# Required action
All that is asked is a faithful reproduction of the entries.

(Collected data entries)
== Segment start ==
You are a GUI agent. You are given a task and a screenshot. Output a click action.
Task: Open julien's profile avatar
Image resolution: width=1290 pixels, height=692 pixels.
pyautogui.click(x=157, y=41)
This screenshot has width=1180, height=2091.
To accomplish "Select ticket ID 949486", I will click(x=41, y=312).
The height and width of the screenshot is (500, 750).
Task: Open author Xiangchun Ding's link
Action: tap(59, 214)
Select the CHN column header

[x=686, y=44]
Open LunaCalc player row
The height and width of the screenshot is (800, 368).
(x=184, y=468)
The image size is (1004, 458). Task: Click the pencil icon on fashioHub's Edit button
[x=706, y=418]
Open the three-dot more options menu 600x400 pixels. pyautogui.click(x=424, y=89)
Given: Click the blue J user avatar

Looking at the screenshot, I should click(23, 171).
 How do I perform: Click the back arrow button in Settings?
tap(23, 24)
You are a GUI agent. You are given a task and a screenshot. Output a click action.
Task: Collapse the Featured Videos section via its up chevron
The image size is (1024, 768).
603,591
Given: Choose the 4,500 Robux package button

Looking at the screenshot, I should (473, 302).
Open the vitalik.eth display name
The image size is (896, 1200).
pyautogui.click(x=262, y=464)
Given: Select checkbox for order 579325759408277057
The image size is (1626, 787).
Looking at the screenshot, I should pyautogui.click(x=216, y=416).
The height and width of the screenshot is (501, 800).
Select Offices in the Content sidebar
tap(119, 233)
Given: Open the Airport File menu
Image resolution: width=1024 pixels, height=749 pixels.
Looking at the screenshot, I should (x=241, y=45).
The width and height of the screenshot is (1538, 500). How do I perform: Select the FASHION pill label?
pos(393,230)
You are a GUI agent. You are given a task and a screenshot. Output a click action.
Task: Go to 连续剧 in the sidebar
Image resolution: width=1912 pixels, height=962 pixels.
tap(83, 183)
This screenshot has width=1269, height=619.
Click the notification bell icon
== Segment end ==
# Your solution
You are a GUI agent. You are given a task and a screenshot. Output a click action.
Task: Open julien's profile avatar
Image resolution: width=1290 pixels, height=692 pixels.
pyautogui.click(x=157, y=41)
This screenshot has width=1180, height=2091.
To accomplish "Select ticket ID 949486", I will click(x=41, y=312).
The height and width of the screenshot is (500, 750).
Task: Open author Xiangchun Ding's link
Action: tap(59, 214)
Select the CHN column header

[x=686, y=44]
Open LunaCalc player row
The height and width of the screenshot is (800, 368).
(x=184, y=468)
The image size is (1004, 458). Task: Click the pencil icon on fashioHub's Edit button
[x=706, y=418]
Open the three-dot more options menu 600x400 pixels. pyautogui.click(x=424, y=89)
Given: Click the blue J user avatar

Looking at the screenshot, I should click(23, 171).
 How do I perform: Click the back arrow button in Settings?
tap(23, 24)
You are a GUI agent. You are given a task and a screenshot. Output a click action.
Task: Collapse the Featured Videos section via its up chevron
The image size is (1024, 768).
603,591
Given: Choose the 4,500 Robux package button

Looking at the screenshot, I should (473, 302).
Open the vitalik.eth display name
The image size is (896, 1200).
pyautogui.click(x=262, y=464)
Given: Select checkbox for order 579325759408277057
The image size is (1626, 787).
Looking at the screenshot, I should pyautogui.click(x=216, y=416).
The height and width of the screenshot is (501, 800).
Select Offices in the Content sidebar
tap(119, 233)
Given: Open the Airport File menu
Image resolution: width=1024 pixels, height=749 pixels.
Looking at the screenshot, I should (x=241, y=45).
The width and height of the screenshot is (1538, 500). How do I perform: Select the FASHION pill label?
pos(393,230)
You are a GUI agent. You are given a task and a screenshot. Output a click action.
Task: Go to 连续剧 in the sidebar
Image resolution: width=1912 pixels, height=962 pixels.
tap(83, 183)
This screenshot has width=1269, height=619.
Click the notification bell icon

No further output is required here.